> **Exercise**
Please write out each entry below exactly as it appears.

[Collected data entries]
··········
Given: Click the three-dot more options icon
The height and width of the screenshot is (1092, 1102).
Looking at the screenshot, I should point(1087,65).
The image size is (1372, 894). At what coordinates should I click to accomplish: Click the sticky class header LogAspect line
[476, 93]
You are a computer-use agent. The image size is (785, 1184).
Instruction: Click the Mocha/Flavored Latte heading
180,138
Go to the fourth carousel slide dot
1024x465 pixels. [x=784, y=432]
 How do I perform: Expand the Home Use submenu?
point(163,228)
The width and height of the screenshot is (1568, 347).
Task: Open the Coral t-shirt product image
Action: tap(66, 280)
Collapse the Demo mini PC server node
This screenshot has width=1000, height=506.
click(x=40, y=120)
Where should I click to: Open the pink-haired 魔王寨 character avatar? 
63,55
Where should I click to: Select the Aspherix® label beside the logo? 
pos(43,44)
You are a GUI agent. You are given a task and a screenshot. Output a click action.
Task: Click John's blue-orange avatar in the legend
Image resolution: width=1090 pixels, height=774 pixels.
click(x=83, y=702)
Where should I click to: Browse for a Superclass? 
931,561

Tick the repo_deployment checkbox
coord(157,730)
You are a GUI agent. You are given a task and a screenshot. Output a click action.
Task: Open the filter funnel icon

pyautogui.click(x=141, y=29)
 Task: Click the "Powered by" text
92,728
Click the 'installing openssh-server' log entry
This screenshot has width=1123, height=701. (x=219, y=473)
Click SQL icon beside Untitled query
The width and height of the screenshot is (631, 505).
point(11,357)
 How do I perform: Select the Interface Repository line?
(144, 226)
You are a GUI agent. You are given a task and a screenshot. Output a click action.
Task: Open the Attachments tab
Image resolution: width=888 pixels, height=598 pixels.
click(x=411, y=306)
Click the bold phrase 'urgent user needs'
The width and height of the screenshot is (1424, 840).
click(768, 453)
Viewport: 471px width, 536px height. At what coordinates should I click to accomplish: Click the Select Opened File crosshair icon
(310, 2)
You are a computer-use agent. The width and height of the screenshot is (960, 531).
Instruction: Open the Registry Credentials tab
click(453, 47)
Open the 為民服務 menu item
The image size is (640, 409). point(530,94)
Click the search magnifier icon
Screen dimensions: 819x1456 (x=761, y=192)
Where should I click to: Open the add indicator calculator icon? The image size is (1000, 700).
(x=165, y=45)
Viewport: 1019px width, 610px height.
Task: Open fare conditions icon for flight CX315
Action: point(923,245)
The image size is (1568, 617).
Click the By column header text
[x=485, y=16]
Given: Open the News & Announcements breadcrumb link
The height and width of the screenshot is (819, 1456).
··········
> **Reply to the exercise**
Given: Click the three-dot more options icon
The height and width of the screenshot is (1092, 1102).
Looking at the screenshot, I should point(1087,65).
The image size is (1372, 894). At what coordinates should I click to accomplish: Click the sticky class header LogAspect line
[476, 93]
You are a computer-use agent. The image size is (785, 1184).
Instruction: Click the Mocha/Flavored Latte heading
180,138
Go to the fourth carousel slide dot
1024x465 pixels. [x=784, y=432]
 How do I perform: Expand the Home Use submenu?
point(163,228)
The width and height of the screenshot is (1568, 347).
Task: Open the Coral t-shirt product image
Action: tap(66, 280)
Collapse the Demo mini PC server node
This screenshot has width=1000, height=506.
click(x=40, y=120)
Where should I click to: Open the pink-haired 魔王寨 character avatar? 
63,55
Where should I click to: Select the Aspherix® label beside the logo? 
pos(43,44)
You are a GUI agent. You are given a task and a screenshot. Output a click action.
Task: Click John's blue-orange avatar in the legend
Image resolution: width=1090 pixels, height=774 pixels.
click(x=83, y=702)
Where should I click to: Browse for a Superclass? 
931,561

Tick the repo_deployment checkbox
coord(157,730)
You are a GUI agent. You are given a task and a screenshot. Output a click action.
Task: Open the filter funnel icon

pyautogui.click(x=141, y=29)
 Task: Click the "Powered by" text
92,728
Click the 'installing openssh-server' log entry
This screenshot has width=1123, height=701. (x=219, y=473)
Click SQL icon beside Untitled query
The width and height of the screenshot is (631, 505).
point(11,357)
 How do I perform: Select the Interface Repository line?
(144, 226)
You are a GUI agent. You are given a task and a screenshot. Output a click action.
Task: Open the Attachments tab
Image resolution: width=888 pixels, height=598 pixels.
click(x=411, y=306)
Click the bold phrase 'urgent user needs'
The width and height of the screenshot is (1424, 840).
click(768, 453)
Viewport: 471px width, 536px height. At what coordinates should I click to accomplish: Click the Select Opened File crosshair icon
(310, 2)
You are a computer-use agent. The width and height of the screenshot is (960, 531).
Instruction: Open the Registry Credentials tab
click(453, 47)
Open the 為民服務 menu item
The image size is (640, 409). point(530,94)
Click the search magnifier icon
Screen dimensions: 819x1456 (x=761, y=192)
Where should I click to: Open the add indicator calculator icon? The image size is (1000, 700).
(x=165, y=45)
Viewport: 1019px width, 610px height.
Task: Open fare conditions icon for flight CX315
Action: point(923,245)
The image size is (1568, 617).
Click the By column header text
[x=485, y=16]
Given: Open the News & Announcements breadcrumb link
The height and width of the screenshot is (819, 1456).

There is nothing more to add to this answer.